Content SEO · Article 3

Title & Meta Description Optimization: Writing Titles & Descriptions, and Pitfalls

~13 min read Updated 2026-06-24 MagicSEO Editors · Human-reviewed Content SEO

The title tag and meta description are your "storefront" in search results—what users see before they click through. Title affects both ranking and clicks; Description doesn't directly affect ranking but determines click-through rate. This article explains how to write both, their length, keyword placement, and why your carefully written description sometimes gets rewritten by Google.

The Title Tag#

The Title is the blue clickable heading in search results and an important relevance signal for ranking. Key points:

  • Length: Truncated by pixel width; aim for about 30 Chinese characters or 60 English characters, keeping core info from being cut off.
  • Keyword placement: Put the core keyword as far forward as possible.
  • Brand: The brand name usually goes at the end, separated by a delimiter (like | or ·).
  • Uniqueness: Every page's Title is different.
  • Readable & compelling: Written for humans, designed to inspire clicks, not keyword-stuffed.
title.html
<title>Keyword Research: Types, Three Factors & Tools | MagicSEO</title>
Title ≠ H1The Title is for search results and the browser tab, and can differ from the page's H1. The H1 is the in-page main heading; see Heading Hierarchy H1–H6.

Meta description#

The Meta description is the summary shown beneath the title in search results. Key understanding: it doesn't directly affect ranking, but it affects click-through rate. Treat it like a line of ad copy:

  • Length: About 70–80 Chinese characters or 150–160 English characters works best.
  • Include core info and keywords: When they match the query, keywords get bolded, boosting appeal.
  • Give clear value and a call to action: Let users know what they'll get by clicking.
  • Match the page content: No exaggeration, no mismatch.
meta.html
<meta name="description" content="Explains keyword types, the three factors of volume/difficulty/relevance and research tools, and shows you how to build a keyword library.">

Why Google Rewrites It#

Google often generates snippets dynamically based on the specific query and may not use the description you wrote. Common reasons:

ReasonCountermeasure
Description doesn't match page contentMake the description summarize the page truthfully
Too short or too vagueWrite something specific and informative
Doesn't match the query keywordsCover the page's main keywords
Multiple pages have duplicate descriptionsMake each unique

Rewriting can't be entirely avoided, but accurate, specific, matching descriptions increase the chance of being used.

Good vs Bad Examples#

Bad ExampleGood Example
Title"SEO, keywords, optimization, ranking, tutorial, tools" (stuffed)"Keyword Research: Types, Three Factors & Tools | MagicSEO"
Description"Welcome to our site, we offer all kinds of content." (vague)"Explains keyword types, the three factors and tools, and shows you how to build a keyword library."
Site ExampleEvery page you're reading has a unique, content-matching Title and description—view the source code to verify. This is exactly "the site as the example."

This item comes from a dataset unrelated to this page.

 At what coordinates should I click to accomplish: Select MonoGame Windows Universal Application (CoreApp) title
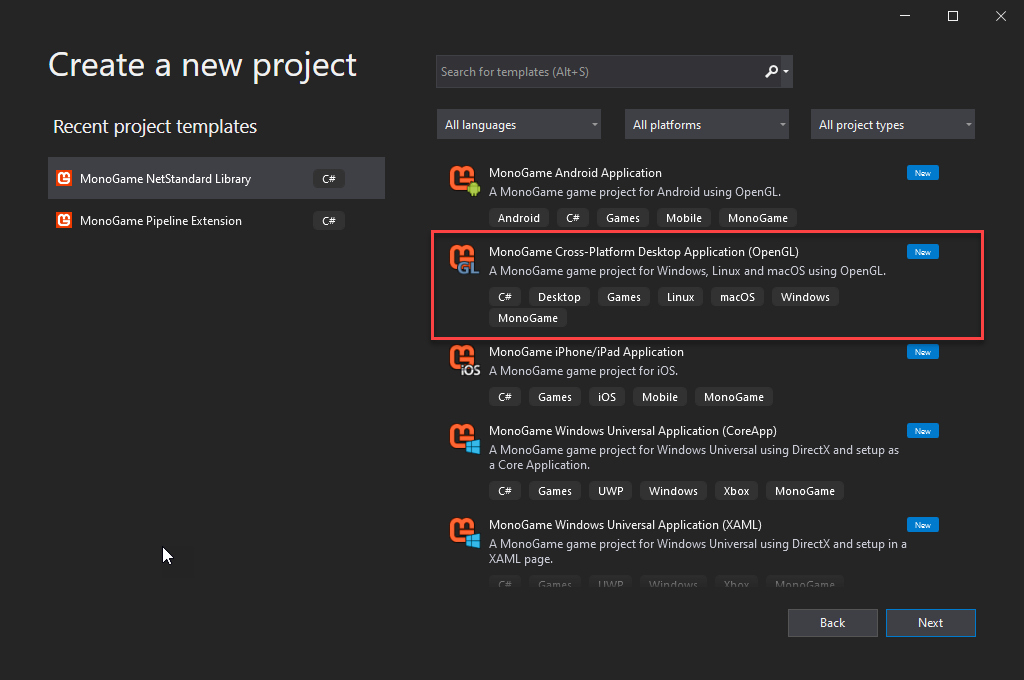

Frequently Asked Questions#

How long should the Title tag be?

Google truncates titles by pixel width in search results—there's no strict character limit, but Chinese titles should stay within about 30 characters and English titles within about 60 characters, ensuring core info isn't cut off. Put the most important keyword near the front, the brand name usually at the end, and every page's Title should be unique.

Does Meta description affect ranking?

It doesn't directly affect ranking. The main role of Meta description is to affect click-through rate: it's often shown as the snippet in search results, and an attractive, page-matching description gets more people to click. So write it as "ad copy" rather than stuffing keywords. Writing it well won't boost ranking, but it brings more clicks.

Why wasn't my description shown—why did Google rewrite it?

Google dynamically generates the snippet it considers more relevant to the query. Common reasons include: your description doesn't match the page content, is too short or too vague, doesn't match the query keywords, or multiple pages share duplicate descriptions. Rewriting is common and can't be fully avoided, but writing accurate, specific, content-matching descriptions raises the chance of being used.

Does every page need a different Title and description?

Yes. Both Title and description should be unique per page. Large amounts of duplicate titles and descriptions make it hard for search engines to distinguish pages and dilute relevance, and will be flagged as issues in Search Console. For large sites, you can use templates to auto-generate unique titles and descriptions from page variables, but avoid generating vague, cookie-cutter content.